Founded in 1990 by Cristina Mazzavillani Muti, Ravenna Festival has always been characterized by an artistic programme including all types of performing arts: symphonic and chamber music, opera, drama, dance, ballet, musical theatre, jazz, and ethnic music. Every year between June and July, the entire city becomes a stage for two months: its staggering gilded basilicas, encrusted with ancient mosaics, its elegant historical theatres, its cloisters, ancient buildings, the industrial heritage sites, but also its beaches and its pine forest, where Dante was hosted, and further off, the gently rolling hills peeping from the distant horizon…
These extraordinary places – it is worth remembering here that 8 monuments in Ravenna are UNESCO World Heritage sites – and a multidisciplinary vocation are the distinctive features that make the Ravenna Festival unique and contribute to rediscover a city which used to be a crossroad of peoples and cultures. The Artistic Direction yearly defines a rich programme centred on a culturally and artistically relevant theme.

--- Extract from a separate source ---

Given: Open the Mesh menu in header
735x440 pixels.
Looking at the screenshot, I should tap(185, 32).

Many topics have already been dealt with and thoroughly examined: from the most specifically musical themes of the very beginnings (“Salieri and the Vienna School” in 1990, “Around Rossini”, “Bellini and Wagner”, etc.) to the more visionary ones, which projected Ravenna – a subject and an object at one and the same time – into new soulscapes: the Mediterranean, the East, the Apocalypse, visions, deserts and pilgrimages, in a mix of popular and fairy tale, sacred and profane…down to the history of the twentieth century. Over the years the Festival has dealt with crucial events such as the First World War or the Russian Revolution, and paid homage to icons such as Nelson Mandela, Martin Luther King, Pier Paolo Pasolini, or Dante Alighieri.

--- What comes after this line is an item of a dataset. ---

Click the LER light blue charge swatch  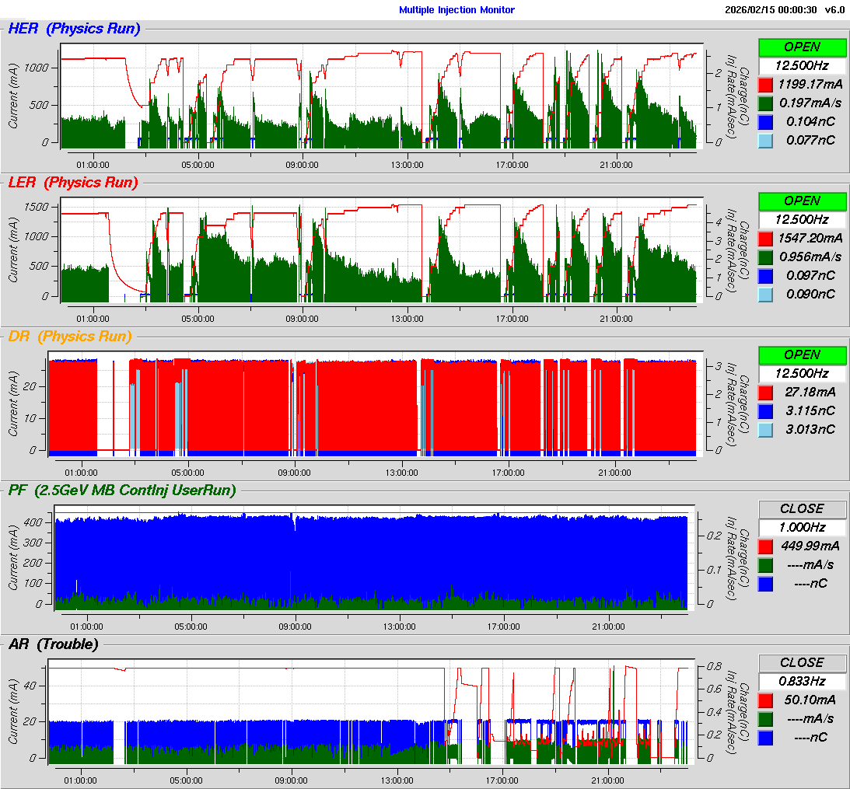coord(765,294)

Since 1997, the year of the first historic concert in Sarajevo, the route of the Ravenna Festival has been closely intertwined with “The Roads of Friendship”, a series of lay pilgrimages touching on cities wounded by war, re-establishing ancient ties to places that have made history and building “bridges of brotherhood”. Leading on these paths as a cultural ambassador to the world is Riccardo Muti, with orchestras and choirs that, in line with the spirit of brotherhood that animates these concerts and in the name of the universality of music, have regularly welcomed some local musicians and given life to unforgettable events in such symbolic sites as Beirut, Jerusalem, Moscow, Yerevan, Istanbul, New York, Cairo, Damascus, Nairobi, Mirandola, Redipuglia, Tokyo, Tehran, Kyiv, Athens, Lourdes, Jerash, and Lampedusa.